Fixed indemnity health plans are not regulated by the ACA, do not provide coverage for the essential health benefits, can exclude pre-existing conditions, and have annual and lifetime benefit limits (as well as defined benefit limits for all services, as that’s their service model). People who have fixed indemnity plans without additional minimum essential coverage are subject to an individual mandate penalty if they’re in a state that imposes a penalty for going without health coverage (unless they qualify for an exemption), as a fixed indemnity plan does not count as having insurance.
The original rules released by the Department of Health and Human Services stipulated that fixed indemnity plans would only be exempt from Affordable Care Act regulation if they paid benefits on a “per-period” basis as opposed to a “per-service” basis. (So for example, they would need to pay a fixed-dollar amount per day in the hospital, as opposed to paying a fixed amount for each doctor visit, prescription, surgery, etc.)

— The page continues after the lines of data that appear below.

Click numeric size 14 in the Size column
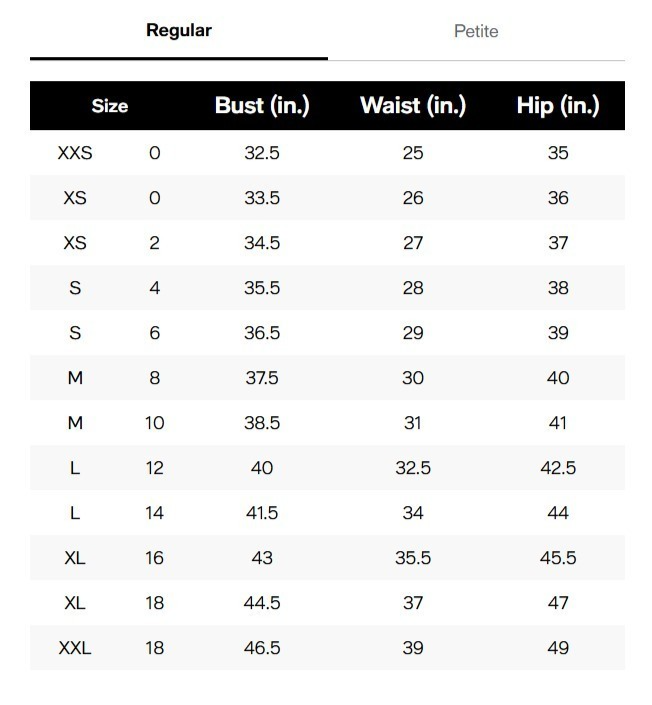This screenshot has width=652, height=705. pyautogui.click(x=154, y=513)
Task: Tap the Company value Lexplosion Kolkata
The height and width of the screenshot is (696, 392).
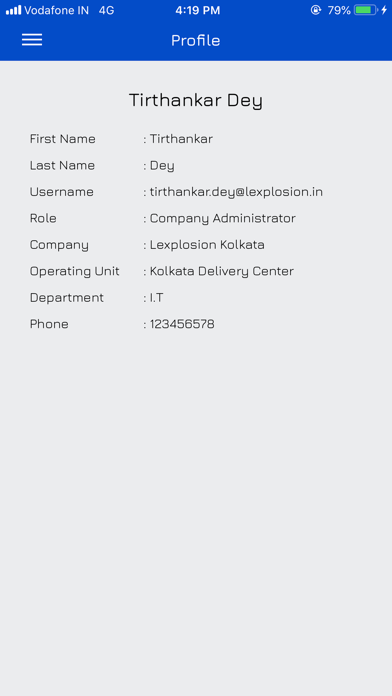Action: pos(207,245)
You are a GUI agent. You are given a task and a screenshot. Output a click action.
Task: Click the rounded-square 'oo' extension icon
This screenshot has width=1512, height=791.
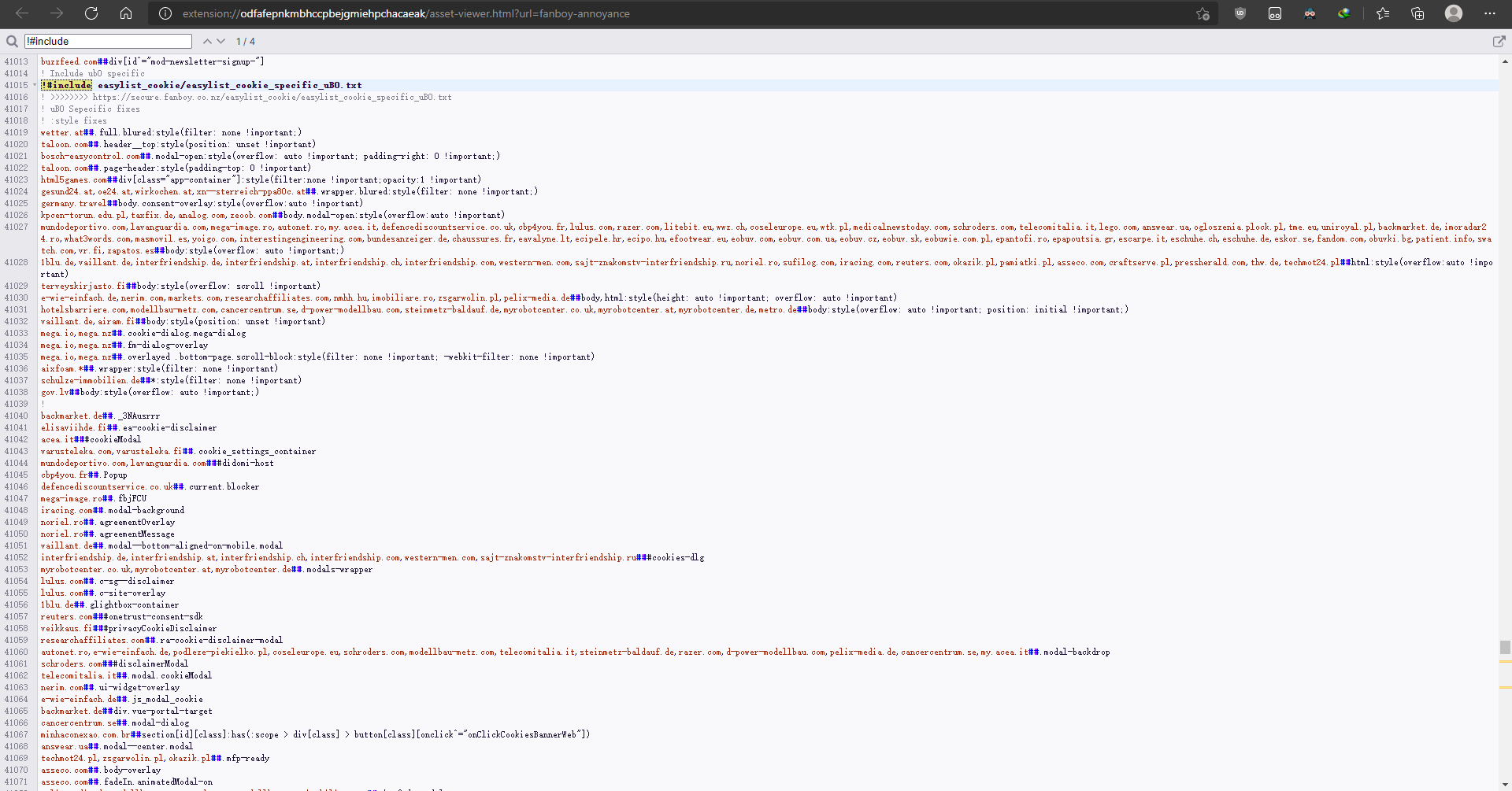click(1275, 13)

In early 2014, HHS proposed relaxing those guidelines and allowing per-service fixed indemnity plans to be exempt from Obamacare rules, as long as they were only sold to people who have minimum essential coverage in place through another policy (among other requirements).

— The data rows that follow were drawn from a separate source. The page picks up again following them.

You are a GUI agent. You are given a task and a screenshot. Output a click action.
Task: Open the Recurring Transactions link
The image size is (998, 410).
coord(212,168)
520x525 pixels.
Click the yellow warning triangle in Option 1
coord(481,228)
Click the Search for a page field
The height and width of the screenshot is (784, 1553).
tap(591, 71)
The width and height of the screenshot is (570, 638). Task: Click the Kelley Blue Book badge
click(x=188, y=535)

But health insurers (along with 11 states that joined an amicus brief) took legal action against HHS, and in July 2016, a federal appeals court struck down the HHS provision that limited the sale of fixed indemnity plans only to people who also had minimum essential coverage in place.

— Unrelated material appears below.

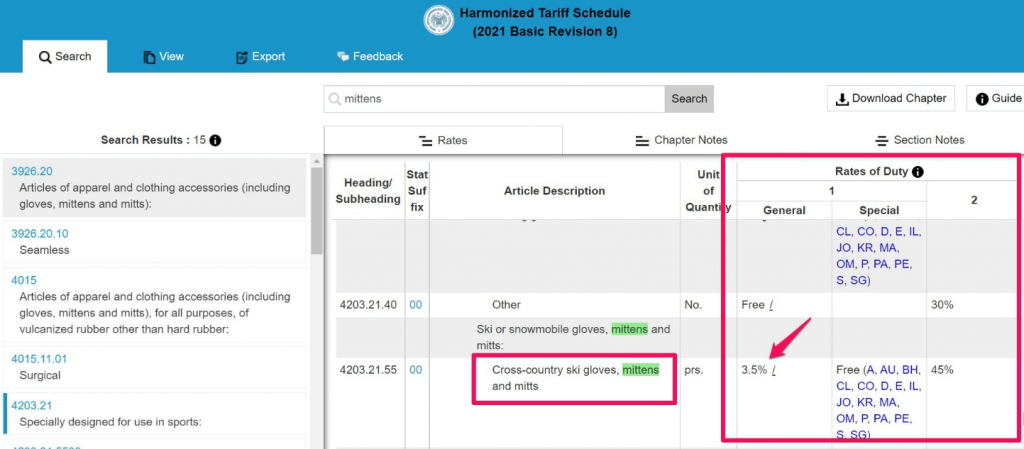The height and width of the screenshot is (449, 1024).
Task: Click the Harmonized Tariff Schedule seal logo
Action: (439, 21)
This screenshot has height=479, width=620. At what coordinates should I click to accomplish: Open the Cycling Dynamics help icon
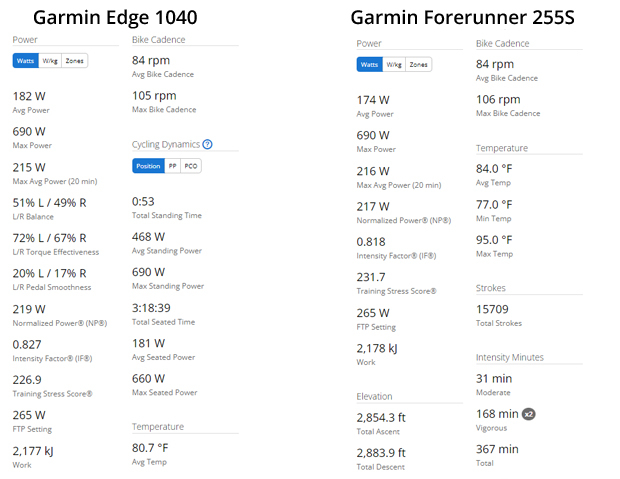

The rule did get relaxed to allow the sale of individual market fixed indemnity plans with per-service benefits, rather than just per-period benefits. But in 2023, the federal government proposed a change to that. The proposed rule would revert to only allowing individual market fixed indemnity plans to operate on a per-period basis, which is how the rules already work for fixed indemnity products in the employer-group market.1
If finalized, this would mean that a fixed indemnity plan could, for example, pay a certain amount for each day a person is hospitalized, but could not pay a benefit each time a person sees a doctor. This proposed rule change intends to prevent fixed indemnity plans from being designed to resemble major medical coverage at first glance, in an effot to minimize consumer confusion.